Дюрренматт-публицист настойчиво напоминает о все убыстряющемся сползании человечества к чудовищной ядерной катастрофе. Он решительно и зло высмеивает «иррационализм» гонки вооружений, бессмысленные по своей сути «звездные войны», клеймит манию величия больших и маленьких диктаторов, осуждает бездумную покорность домашних «минотавриков», смакующих у телеэкранов сцены насилия, выступает против власти большого бизнеса, ставшего трагической судьбой западного мира.
Иное дело — художественное творчество. Дюрренматт — писатель трагикомического, гротескового склада, он изображает не благостные и желанные картины победы разума, а предостережения ради придает неразумным ситуациям, которых сегодня, увы, в избытке, наихудший оборот, домысливает их до «наихудшего конца». В прозе этот прием впервые испробован им в рассказе «Туннель»: никем не управляемый поезд с беспечными пассажирами в вагонах, несущийся по нескончаемому туннелю навстречу неизбежному крушению, уподобляется современному человечеству, которое стремительно катится к вселенской катастрофе.
Сочетанием достоверного и фантастического, реалистических деталей и мифа пользуется Юрг Федершпиль (род. в 1931 г.). В исполненном глубокого философско-аллегорического смысла рассказе «Деревня обетованная» он показал двусмысленность и жестокость политики «нейтральной» Швейцарии в отношении беженцев из фашистской Германии, которых на рубеже 30–40-х годов вылавливали на границе и — по договоренности с нацистскими заправилами — отправляли в руки гестапо. Как и Дюрренматта, Федершпиля интересует жизнь в ее гротескных, абсурдных проявлениях, он любит яркие кулисы, необычные ситуации и неординарных людей. Он тоже напоминает о неотвратимости катастрофы, в параболически сжатой форме дает представление о страхе, которому подвержен сегодняшний человек на Западе (недаром критика видит в нем «одного из немногих, кто способен дать литературный образ ада…»).
В один ряд с Дюрренматтом и Федершпилем можно поставить и Герольда Шпета (род. в 1939 г.) — писателя, также тяготеющего к трагическому гротеску. Магистральная проблема его самобытных и своенравных героев — в несовместимости яркого, исполненного жизненной силы индивида и омертвевшего социального организма. Их бьющая через край энергия находит выражение в поступках, не всегда совпадающих с требованиями законности. Проявляя повышенный интерес к жизни за пределами этических норм, писатель ставит под сомнение и сами эти нормы. Мир и люди предстают в его книгах как гротескная комедия.

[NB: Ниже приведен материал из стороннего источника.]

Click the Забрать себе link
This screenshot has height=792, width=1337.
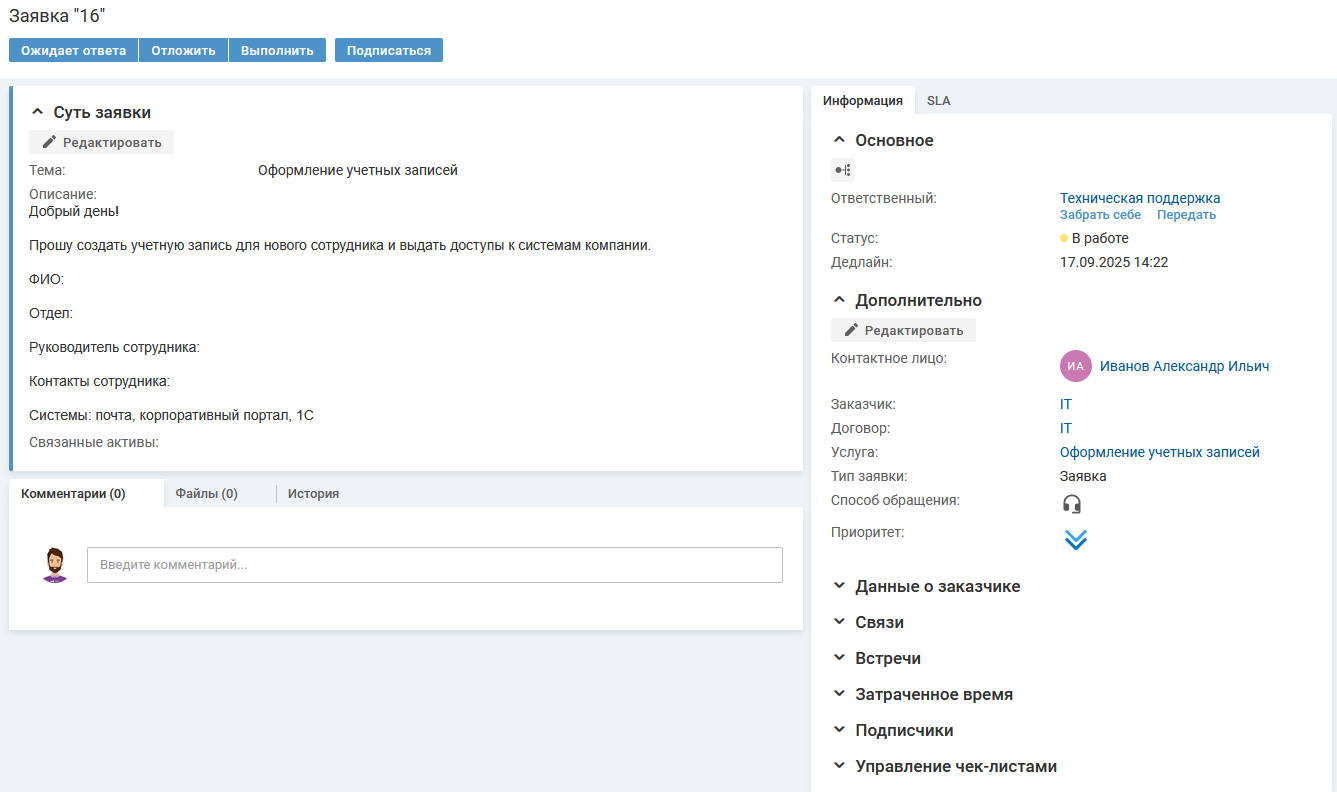[x=1100, y=215]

Зловещие истории, рассказанные Шпетом в книгах последних лет (романы «Комедия» и «Земля Синдбада», сборник рассказов «Сакраменто»), можно толковать и как реквием по неразумному человечеству, и как до издевательства злую пародию на общество, разжигающее в человеке самые низменные инстинкты, и не в последнюю очередь как предостережение, призыв задуматься над тем, куда могут завести корыстолюбие и нравственная нечистоплотность («Кустер и его клиент»).
Несколько особняком в швейцарской новеллистике стоит Петер Биксель (род. в 1935 г.). В его «Детских историях» главные действующие лица вовсе не дети, а чаще всего старики, причем не умудренные опытом, не всезнающие, а, наоборот, переставшие верить в то, что твердо знали всю жизнь: что земля круглая, например, или что стол — это именно стол, а не что-нибудь иное. Душевный дискомфорт, рожденный неуютной, «холодной» действительностью, побуждает великовозрастных «почемучек» подменять реальность вымыслом, искать спасения в игре, которая позволяет задавать наивно-каверзные вопросы, сомневаться в самоочевидном, отстаивать свою, нередко парадоксальную, точку зрения и таким образом как бы подправлять миропорядок, заново переосмыслять его.
Основное стилевое средство Бикселя — редукция, сокращение, отказ от метафор и эпитетов. У него обостренное чутье на избыточность литературного высказывания; он в совершенстве владеет искусством вычеркивания «лишнего», причем вычеркивает всегда особое, индивидуальное, оставляя общие места. Но именно от них, этих общих мест, исходит неизъяснимое очарование, которое таится в зияниях между фразами. Вызов и протест заключены не в словах и предложениях, а как бы между ними, в местах отсутствующих связок.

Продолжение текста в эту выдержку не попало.